● **The records**:
───

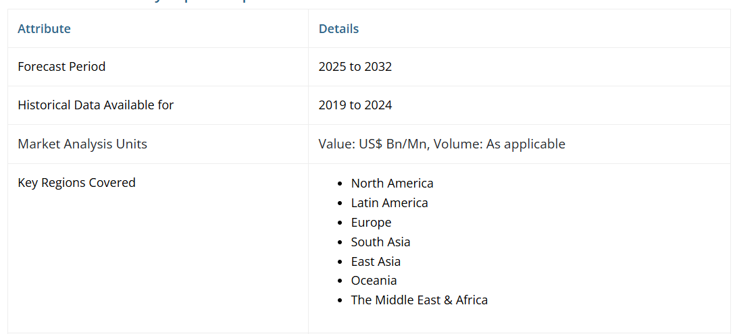Click the 2025 to 2032 value
Screen dimensions: 735x334
pos(355,67)

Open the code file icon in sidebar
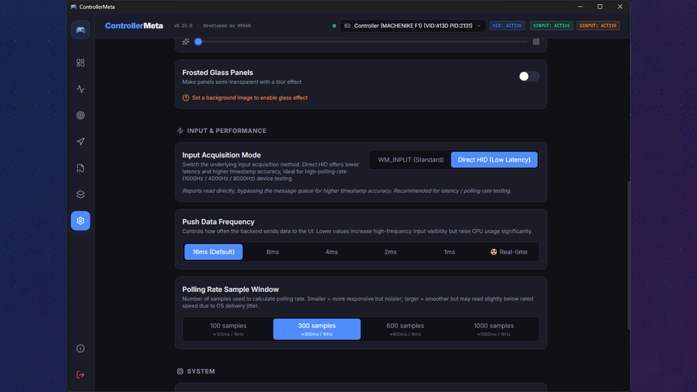point(80,168)
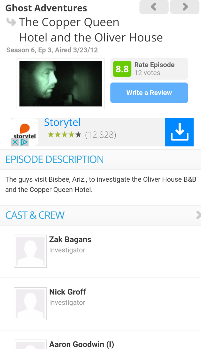Click the return arrow icon beside episode title
Viewport: 201px width, 349px height.
tap(11, 22)
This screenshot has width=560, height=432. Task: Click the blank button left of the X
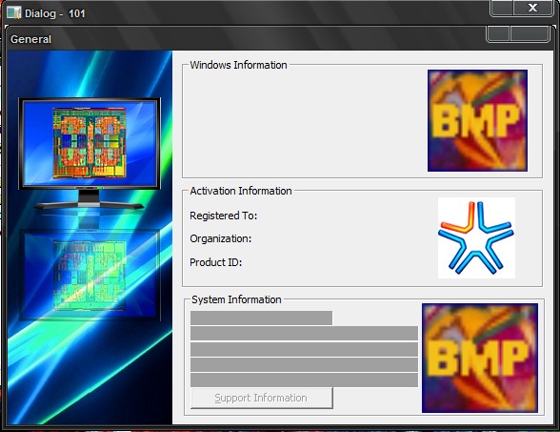click(502, 8)
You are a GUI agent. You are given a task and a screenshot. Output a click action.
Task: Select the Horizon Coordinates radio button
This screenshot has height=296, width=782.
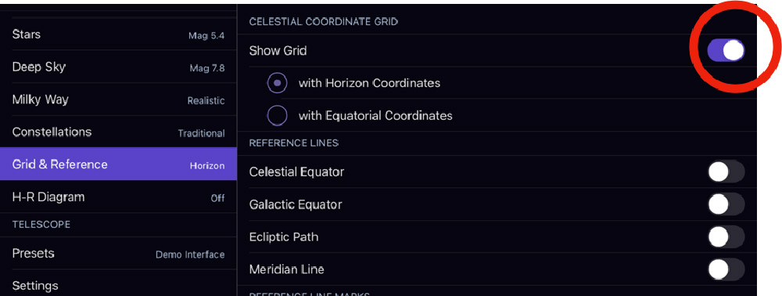(278, 83)
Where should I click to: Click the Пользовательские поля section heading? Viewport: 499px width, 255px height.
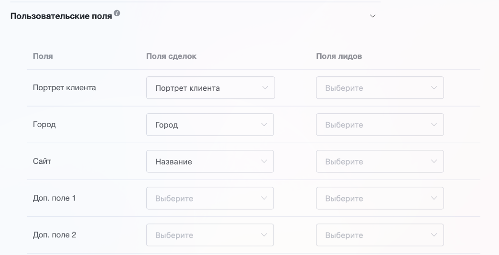point(61,16)
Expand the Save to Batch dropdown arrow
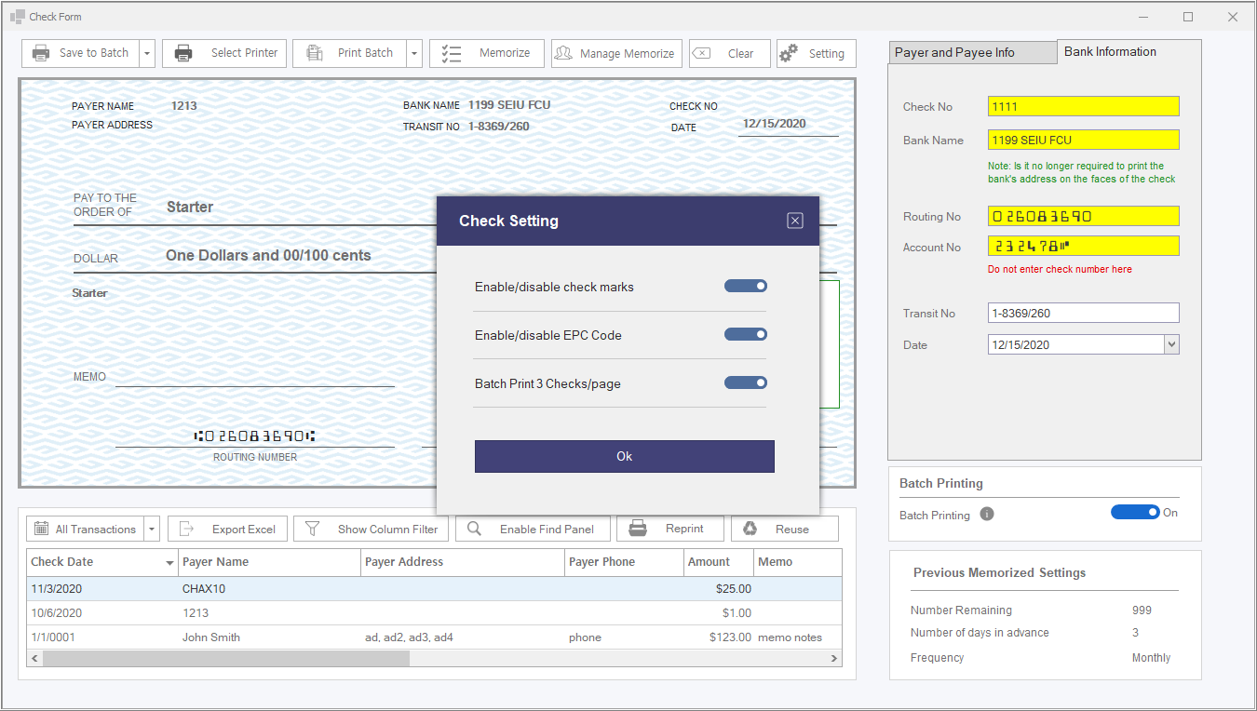Image resolution: width=1257 pixels, height=711 pixels. click(147, 53)
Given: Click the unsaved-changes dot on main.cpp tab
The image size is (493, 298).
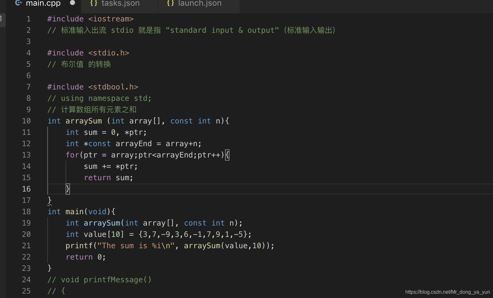Looking at the screenshot, I should point(73,3).
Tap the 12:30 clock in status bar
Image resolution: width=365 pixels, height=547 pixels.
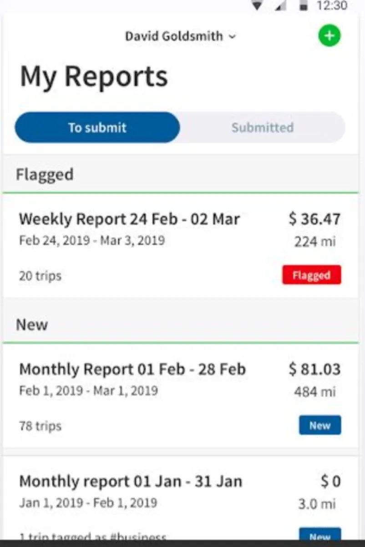tap(332, 5)
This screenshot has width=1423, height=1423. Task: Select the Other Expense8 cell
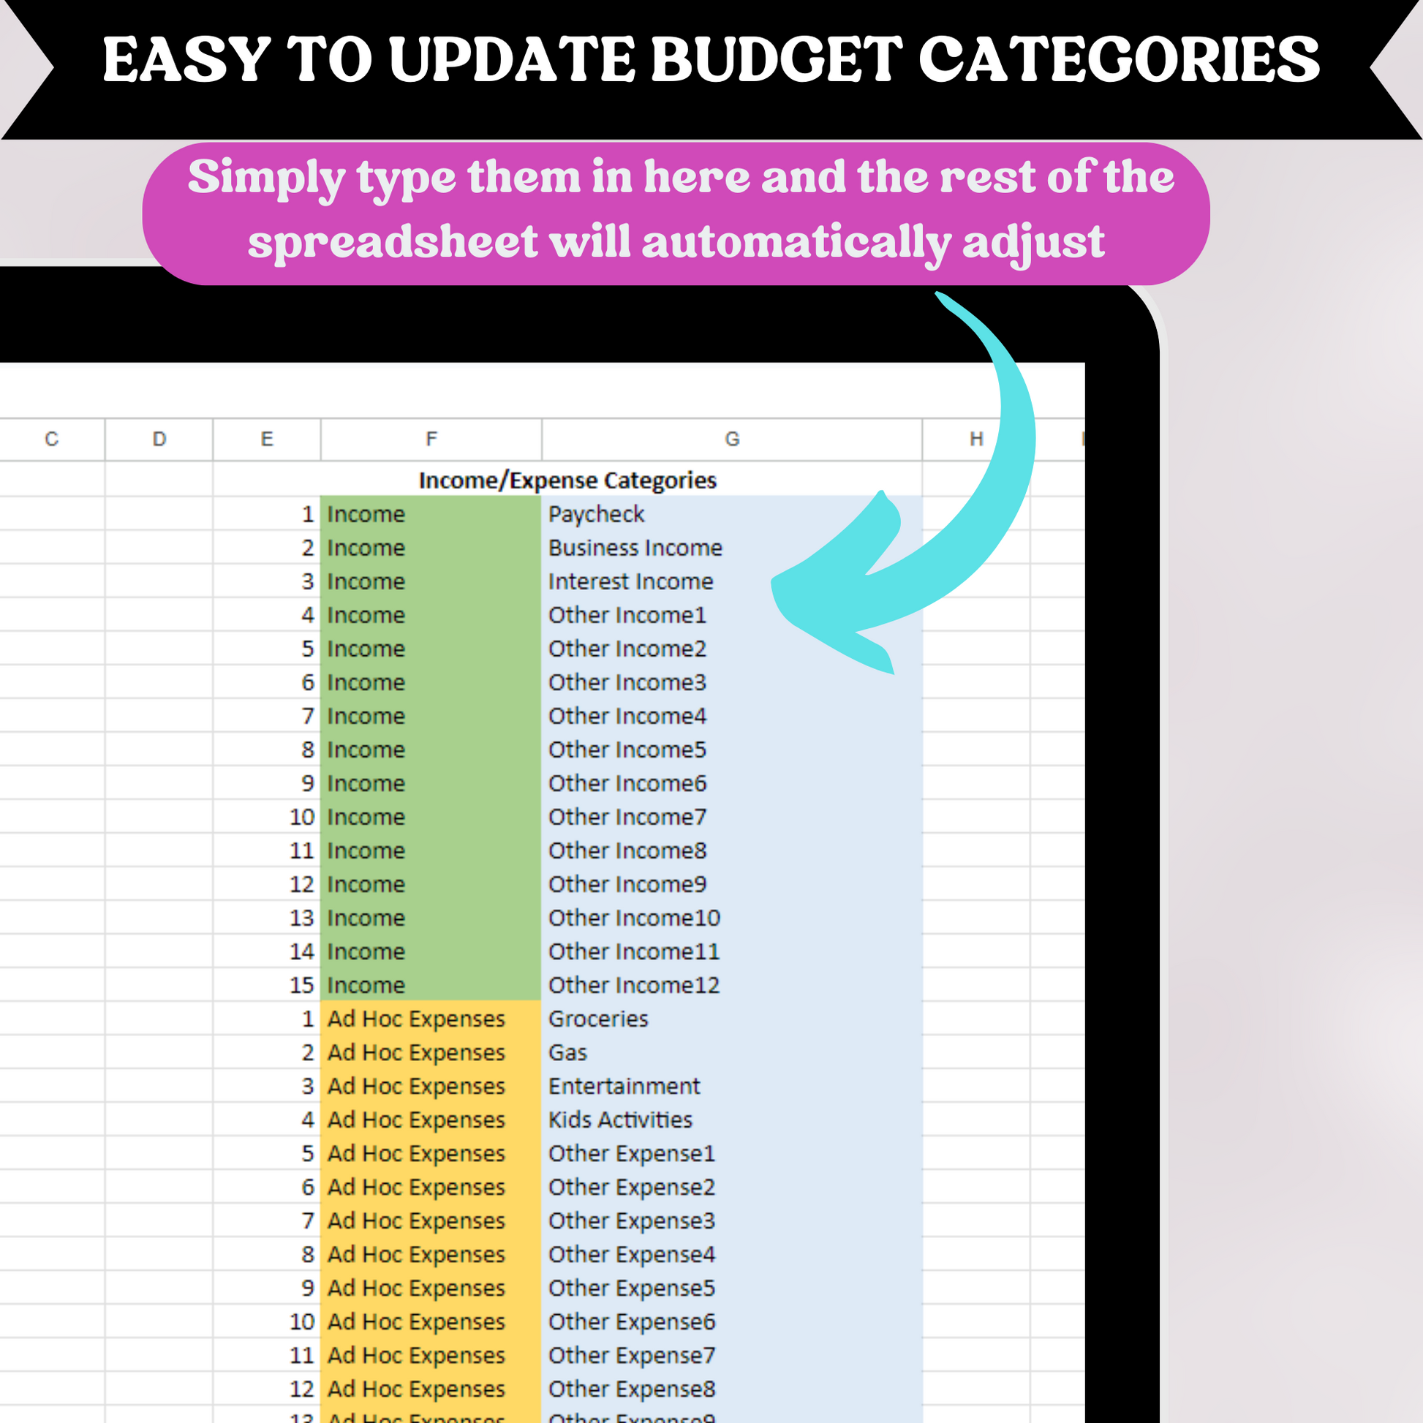coord(731,1388)
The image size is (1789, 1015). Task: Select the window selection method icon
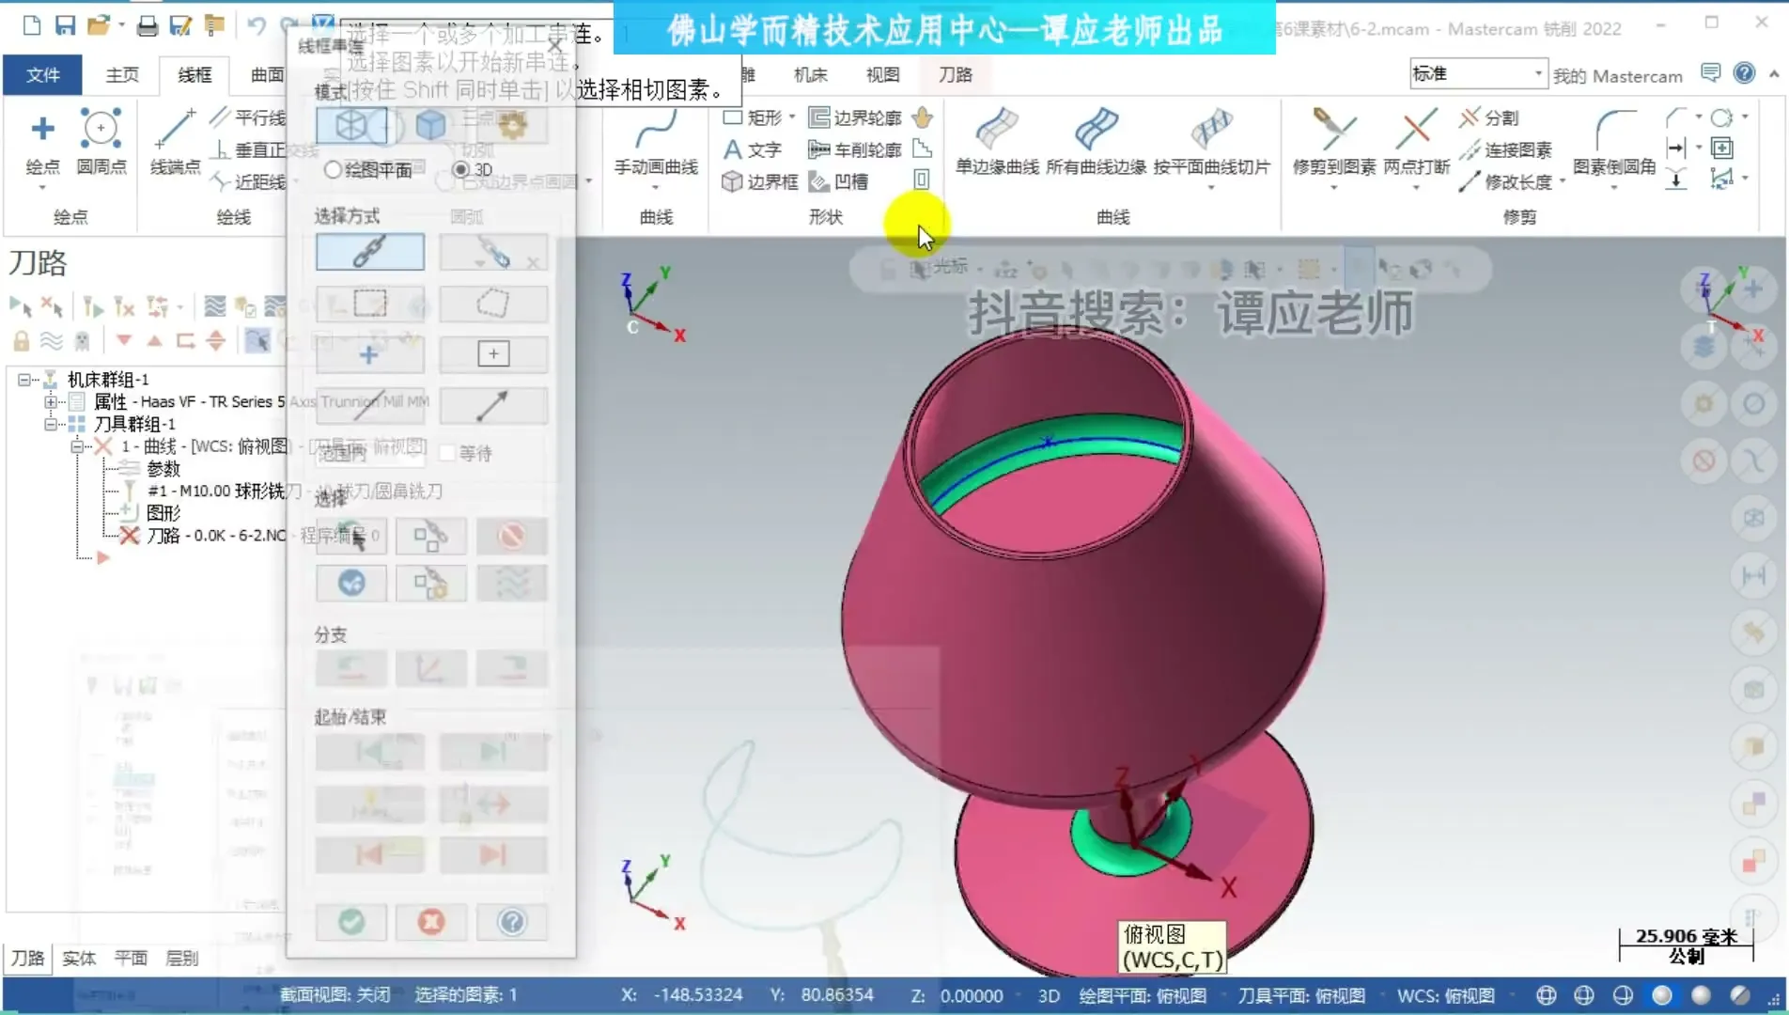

───

● **Exercise prompt**:
Copy out the records above word for word, leaving out the pictures.

● **Exercise output**:
Click the 2025 to 2032 value
Screen dimensions: 735x334
pos(355,67)

Open the code file icon in sidebar
point(80,168)
Click the return arrow icon beside episode title
Viewport: 201px width, 349px height.
tap(11, 22)
This screenshot has width=560, height=432. Task: Click the blank button left of the X
click(502, 8)
You are a GUI agent. You are given a task and a screenshot. Output a click action.
Task: Select the Horizon Coordinates radio button
This screenshot has height=296, width=782.
(278, 83)
Where should I click to: Click the Пользовательские поля section heading? Viewport: 499px width, 255px height.
point(61,16)
Expand the Save to Batch dropdown arrow
Image resolution: width=1257 pixels, height=711 pixels. click(147, 53)
Given: Click the unsaved-changes dot on main.cpp tab
The image size is (493, 298).
Looking at the screenshot, I should point(73,3).
Tap the 12:30 clock in status bar
Image resolution: width=365 pixels, height=547 pixels.
tap(332, 5)
This screenshot has width=1423, height=1423. Task: Select the Other Expense8 cell
coord(731,1388)
The image size is (1789, 1015). Task: Select the window selection method icon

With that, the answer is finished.